Em primeiro lugar, de um ponto de vista geral, não se pode voltar atrás da consciência de que a pertença sexual de cada indivíduo é uma realidade ampla e articulada e, sobretudo, não estática nem unívoca e uniforme, e não se pode voltar atrás da atitude de um pensamento que, tendo ultrapassado o monopólio do ritmo binário, assumiu a complexidade como realidade e a textura como método. Dir-se-á que isto pertence à constatação dos «dois Ocidentes», com pouca relevância para outros mundos de vida e pensamento, de costumes e crenças. Talvez seja verdade, mas temos a certeza de que Nicolau Copernico ou Galileu Galilei, que revolucionaram a ciência física, são legado exclusivo da cultura italiana, ou que Ada Lovelace, a matemática que em 1843 escreveu o primeiro algoritmo concebido para ser executado por uma máquina e inventou o software para a calculadora mecânica, é herança exclusivamente britânica, e que não se trata, pelo contrário, de um legado universal que a humanidade soube investir para o seu crescimento e desenvolvimento? Afinal, até os talibãs usam telemóveis!

Em segundo lugar, porque a consciência já globalizada de que a identidade e as orientações de género se tornaram critérios básicos inalienáveis para a compreensão do humano é fruto dos vários feminismos que mais se enraizaram no discurso público de todos os organismos internacionais, e qualquer tentativa de homens e mulheres de poder de gritar fora do coro poderá tornar o percurso mais árduo, atrasá-lo, mas não se conseguirá inverter a rota.

No entanto, tem-se a nítida sensação de que, enquanto o mundo reabilita vistosamente pensamentos e práticas machistas, a Igreja caminha a passos largos na difícil busca de novos horizontes para elaborar uma visão antropológica e por conseguinte teológica, finalmente inclusiva e para curar o vulnus da justiça de género que ainda a torna um dos sistemas patriarcais mais resistentes do mundo. Veremos se e como, depois de Francisco, a instância para “desmasculinizar” a Igreja conhecerá retrocessos ou progressos.

A Igreja católica progride lentamente, mas as Igrejas são as únicas instituições em que a questão da relação autoridade-poder se decide não só na redistribuição entre géneros e a todos os níveis da escala ideológica, política e social, mas também do ponto de vista do pensamento sobre Deus. A teóloga Elizabeth Schüssler Fiorenza chamou-lhe quiriarquia, ou seja, o poder de um grupo qualquer sobre outro, insistindo que quanto está hoje em causa não é tanto nem apenas a divisão democrática do poder postulada pelo feminismo, mas a teologia cristã deseja alcançar uma revisão do poder enquanto tal, até o do próprio Deus, o Kyrios.
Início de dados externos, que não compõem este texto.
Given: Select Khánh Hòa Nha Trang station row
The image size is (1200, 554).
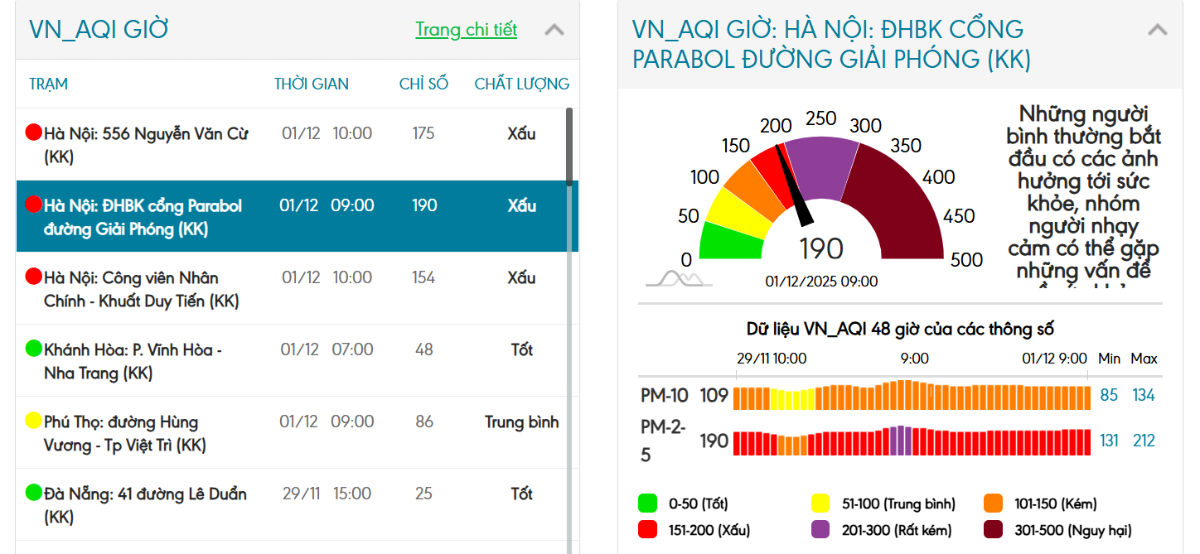Looking at the screenshot, I should [x=290, y=360].
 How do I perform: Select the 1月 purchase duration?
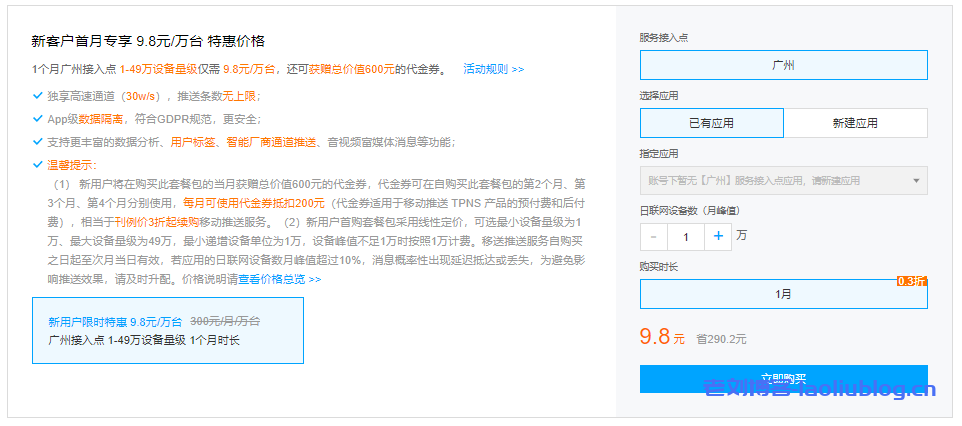point(783,295)
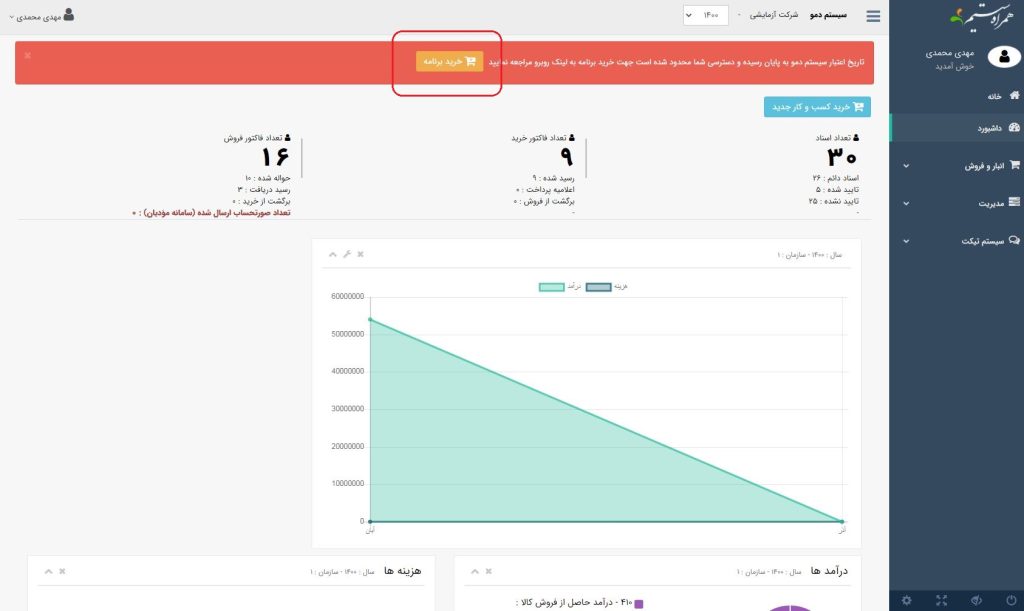Viewport: 1024px width, 611px height.
Task: Toggle the درآمد legend swatch on the chart
Action: coord(552,287)
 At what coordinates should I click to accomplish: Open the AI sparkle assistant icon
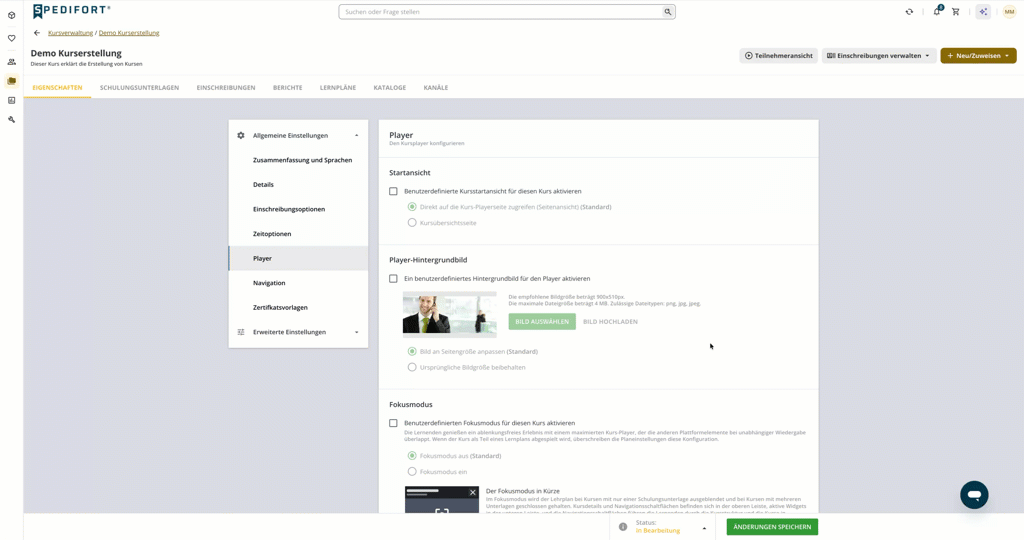983,12
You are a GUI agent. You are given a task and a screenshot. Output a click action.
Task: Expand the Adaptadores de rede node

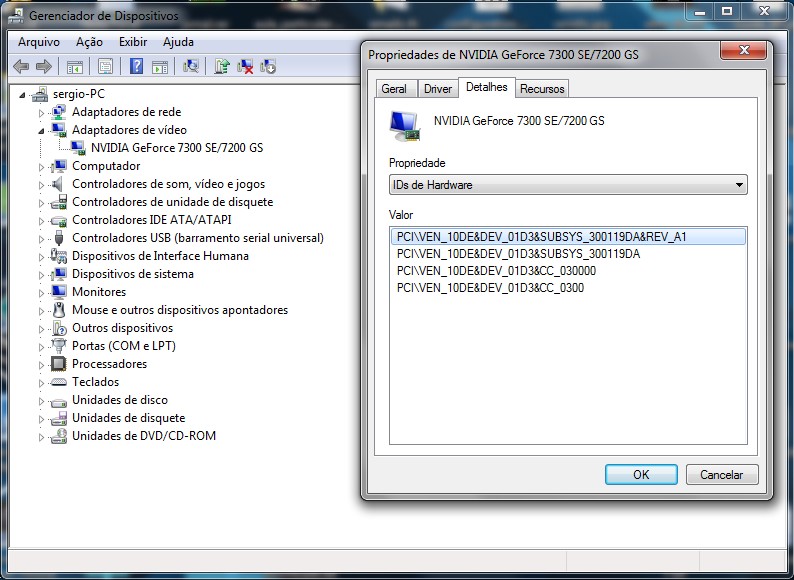(x=42, y=112)
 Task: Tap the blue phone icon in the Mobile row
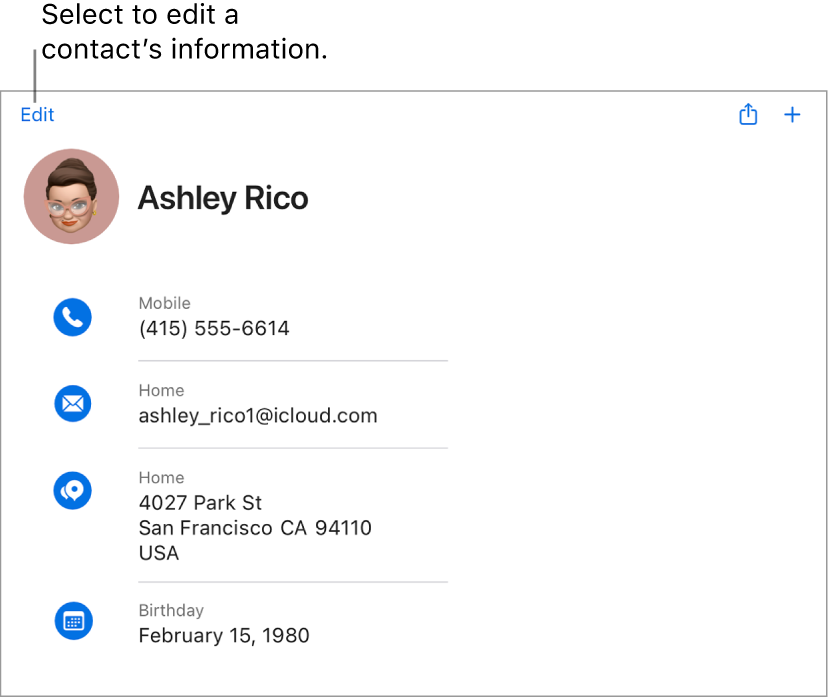(72, 317)
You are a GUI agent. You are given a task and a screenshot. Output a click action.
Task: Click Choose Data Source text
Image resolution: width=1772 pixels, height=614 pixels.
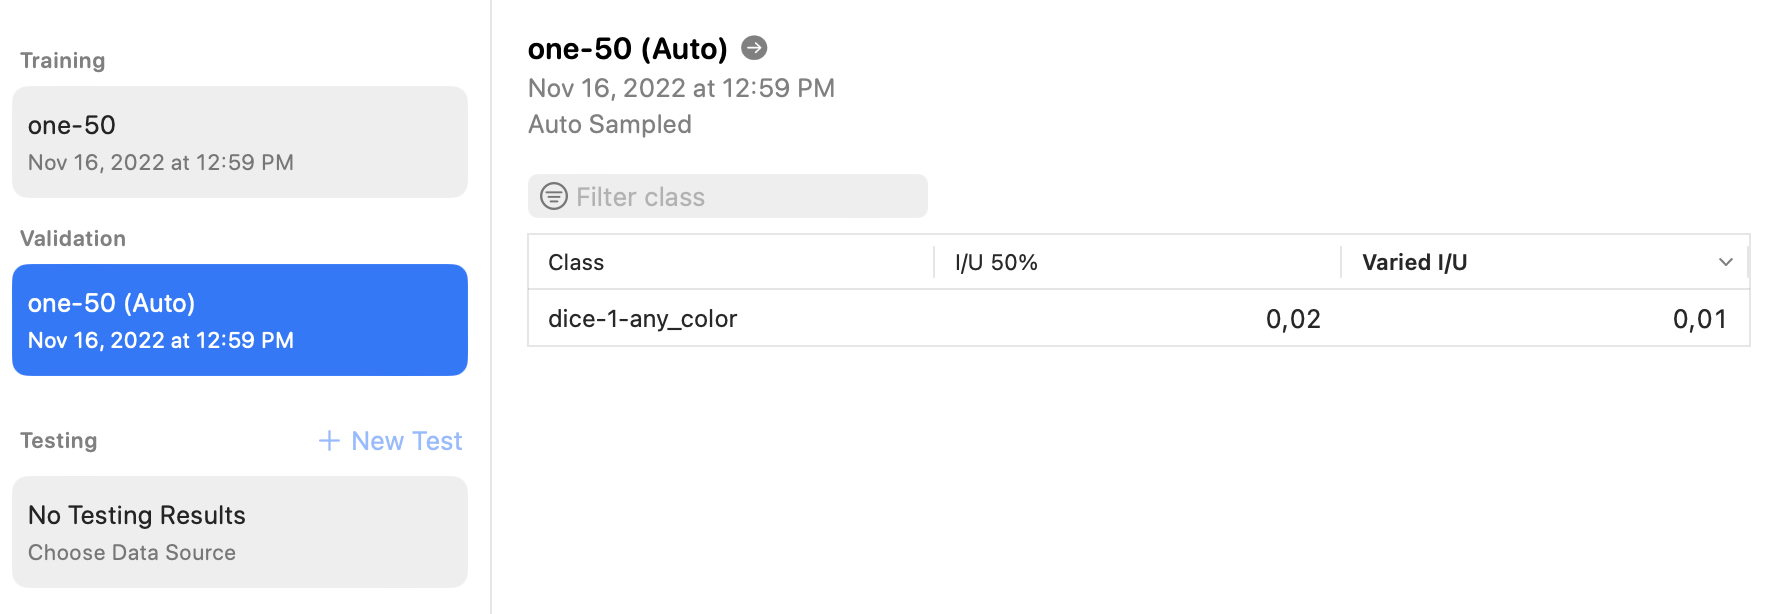(x=132, y=552)
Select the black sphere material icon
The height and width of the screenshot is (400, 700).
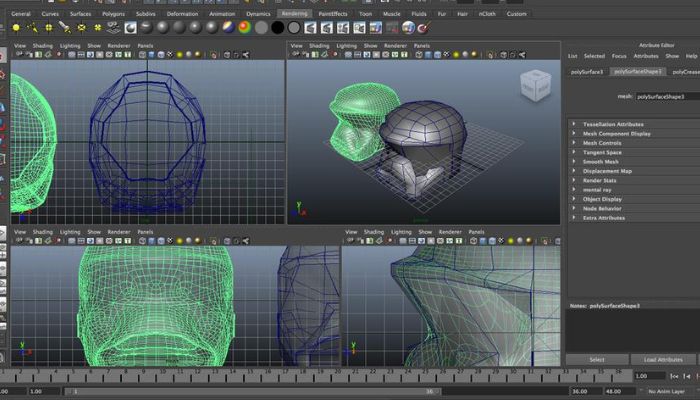point(277,27)
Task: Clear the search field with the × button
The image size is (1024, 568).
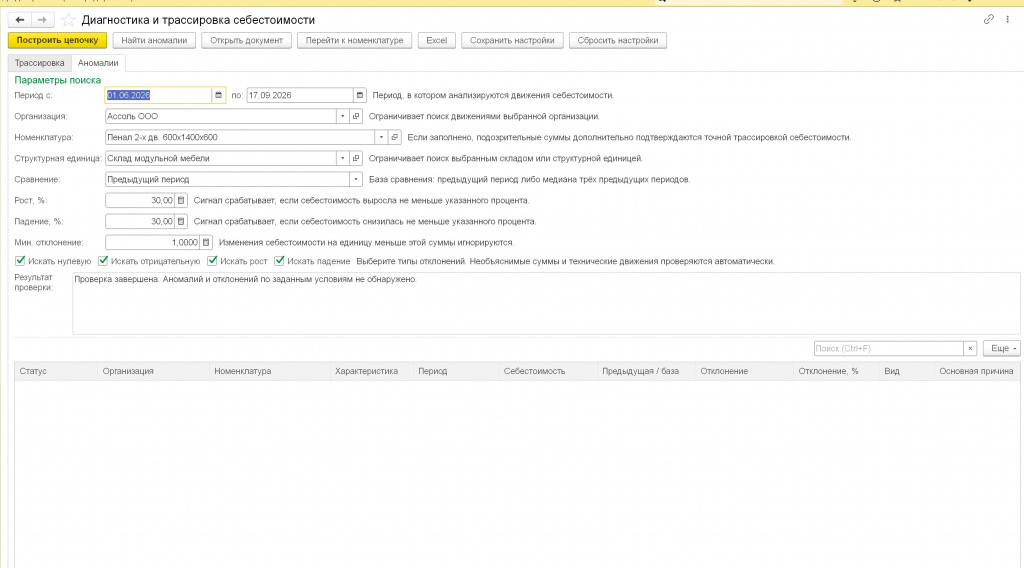Action: (970, 349)
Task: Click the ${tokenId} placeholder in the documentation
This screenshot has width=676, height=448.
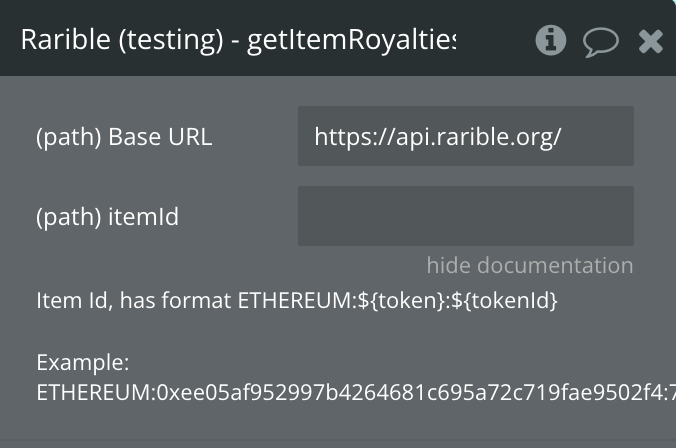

Explorar novas faces do poder e novas maneiras de gerir as diferentes formas de autoridade é a tarefa que a revolução feminista atribuiu às gerações futuras. É um novo desafio que o feminismo intersecional - que não isola nem absolutiza a justiça de género, colocando-a ao lado das lutas contra o racismo, o militarismo, a pobreza e a poluição - lança no coração das democracias liberais. É uma tarefa que todas as Igrejas cristãs devem tornar sua, pois faz parte do seu ADN entoar o cântico de uma jovem que acreditava que o seu Deus «desconcertou o coração dos soberbos, derrubou os poderosos dos tronos, exaltou os humildes, saciou de bens os indigentes, despediu os ricos de mãos vazias» (Lc 1, 51-53).